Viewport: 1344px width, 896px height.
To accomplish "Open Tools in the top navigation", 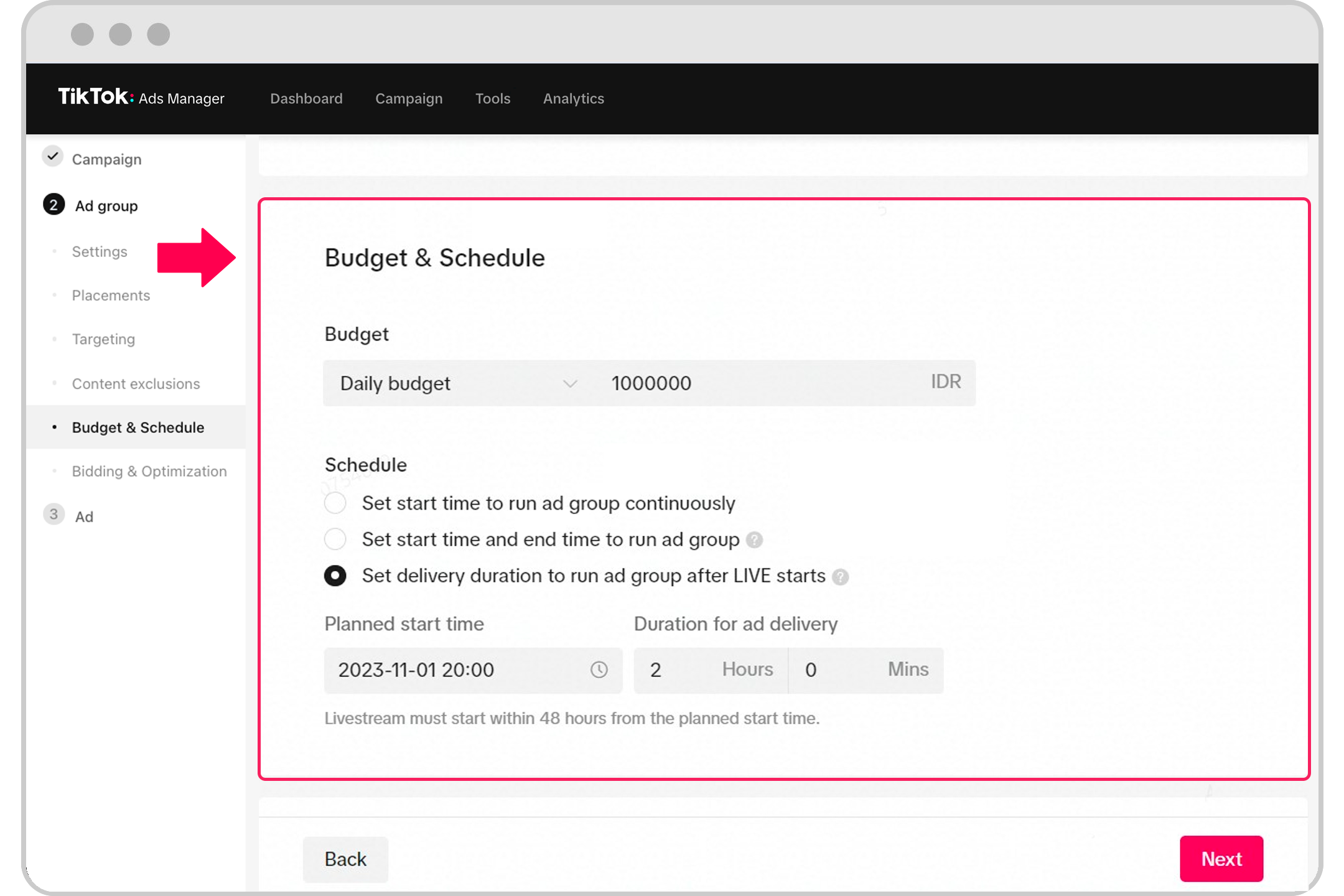I will point(492,98).
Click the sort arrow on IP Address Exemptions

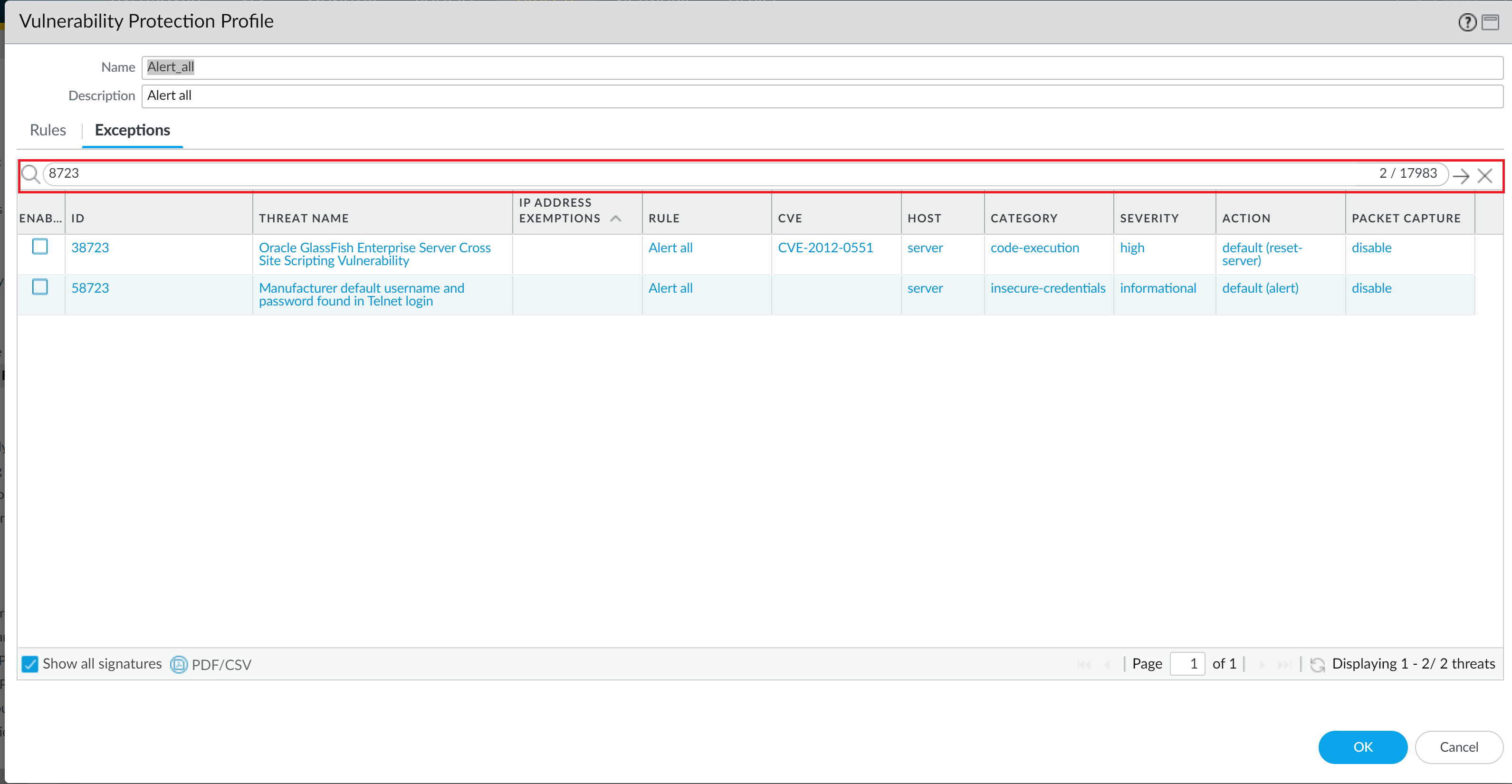pos(615,218)
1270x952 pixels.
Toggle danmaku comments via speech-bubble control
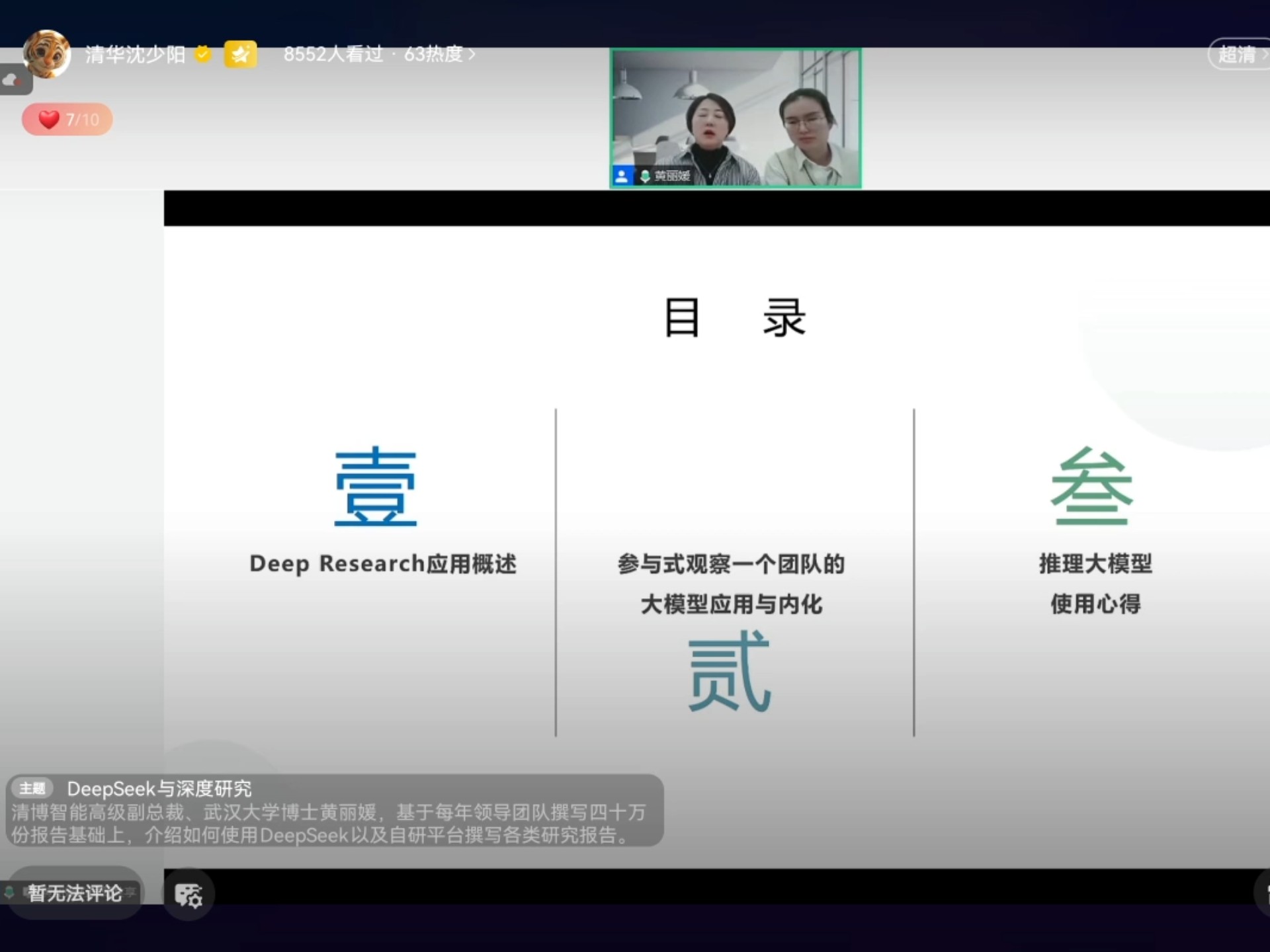pos(189,894)
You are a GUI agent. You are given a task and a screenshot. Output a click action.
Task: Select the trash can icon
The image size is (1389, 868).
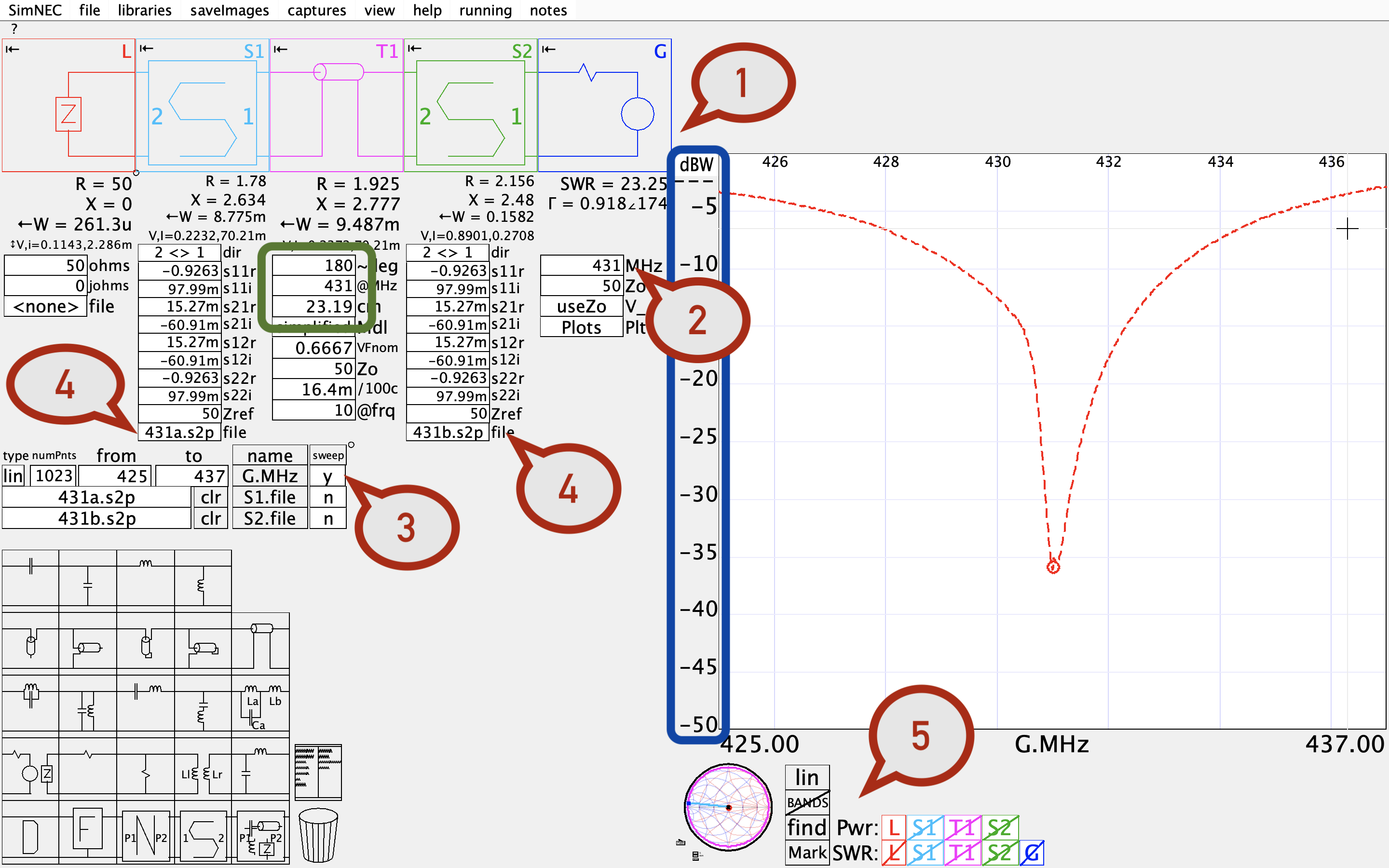(x=317, y=835)
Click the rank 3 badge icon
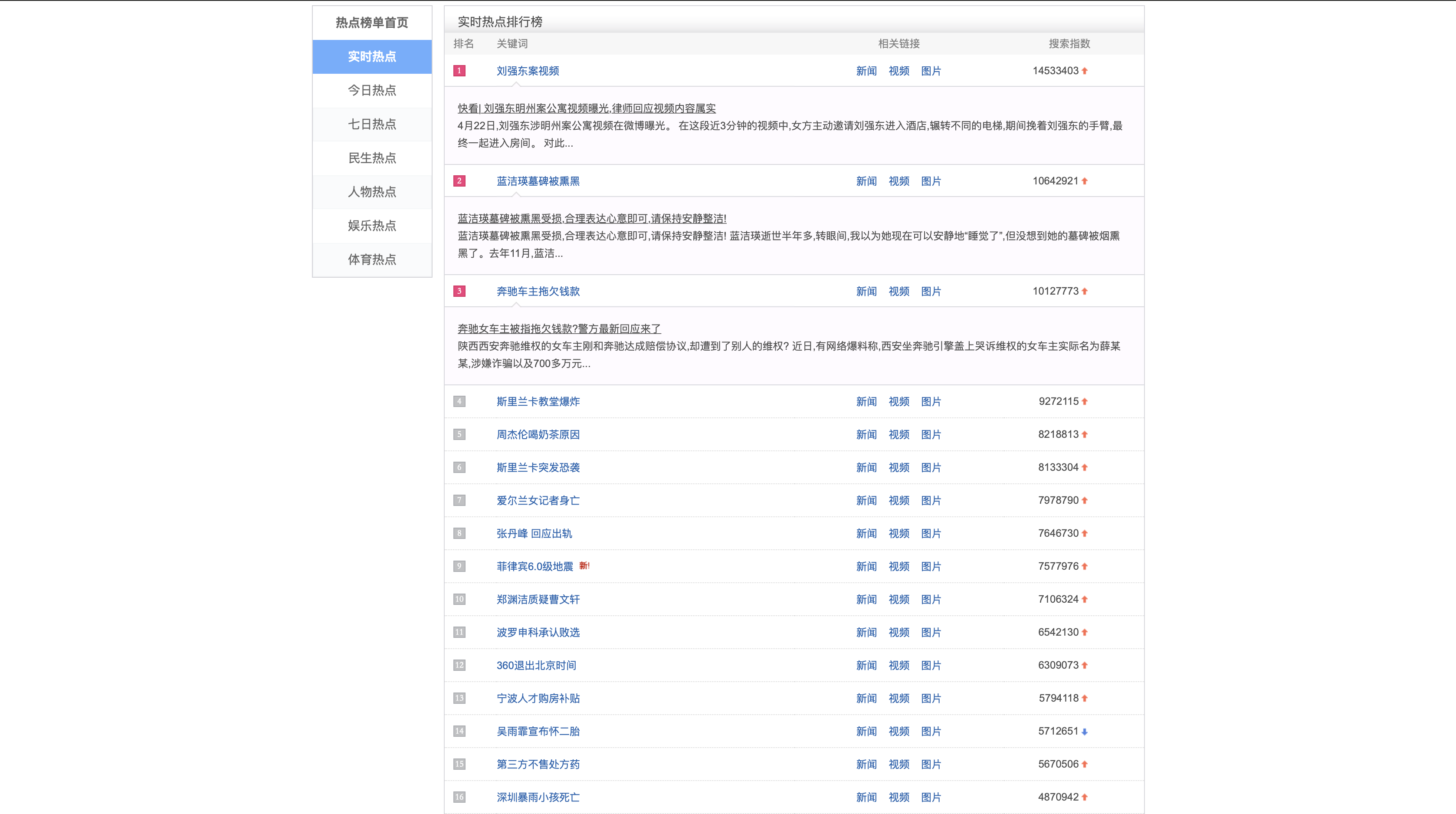 pyautogui.click(x=459, y=291)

• **What needs to be done**
What should appear is an exact reproduction of the lines from the one with "Toggle danmaku comments" through the end of the material above, and no pictures.

• **Reply**
Toggle danmaku comments via speech-bubble control
pos(189,894)
You are a GUI agent. You are given a task and a screenshot. Output a click action.
Task: Select the trash can icon
The image size is (1389, 868).
(x=317, y=835)
Click the rank 3 badge icon
 pyautogui.click(x=459, y=291)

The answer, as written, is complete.